Maybe it gives comfort to the families of the passengers. I truly hope so. But what those people did that day means they no longer belong just to their loved ones. They belong to every American in the same way that every man buried at Gettysburg belongs to us.
And maybe the families are just relieved Murdoch’s design has been altered from its original form. It was named “The Crescent of Embrace,” causing an incredulous Mark Steyn to wonder how “‘Let’s roll!’ wound up as a Crescent roll.”
The symbol of Islam is a crescent. Tom Burnett Sr., father of Flight 93 passenger Tom Burnett, vocally opposed the crescent. “I explained this goes back centuries as an old-time Islamic symbol. I told them we’d be a laughingstock if we did this,” he said. “I got blown off.” “Embrace” means nothing, except perhaps to those for whom a vapid sentimentality is all they can take from a bloody, desperate and in many ways victorious day. Wars are not won with hugs.
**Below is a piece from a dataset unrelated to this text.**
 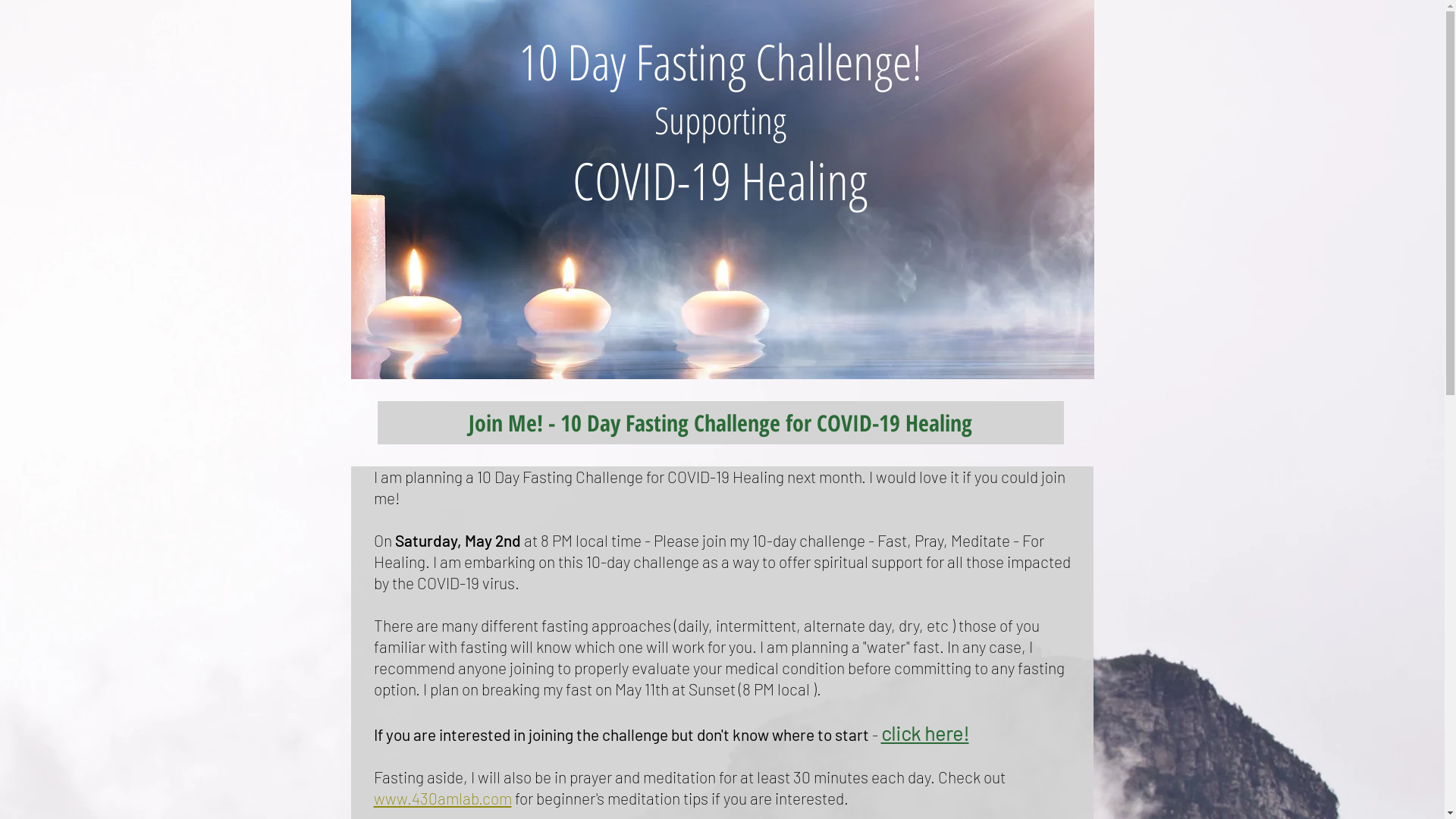 I want to click on 'click here!', so click(x=880, y=733).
On 9/11, barbarians turned our aerospace technology into weapons and our skyscrapers into crematoriums. They attacked symbols of our civilization. A handful of ordinary Americans on Flight 93 fought back in defense of themselves, their country and, ultimately, their civilization. A monument that emphasizes wildflowers and foliage willfully ignores that. America — Western civilization — has a right to defend itself. It has an obligation. Todd Beamer and the rest who charged that cockpit understood that. Sadly, the people charged with commemorating that action don’t.
Their monument should soar. At the worst, it should be a defiant fist thrust skyward (erect middle finger optional). It should impart something besides sadness, besides helplessness and victimization. Their action was as glorious as Bastogne, Belleau Wood — or the charge of the 1st Minnesota.
Matt Philbin is the managing editor at The Culture and Media Institute.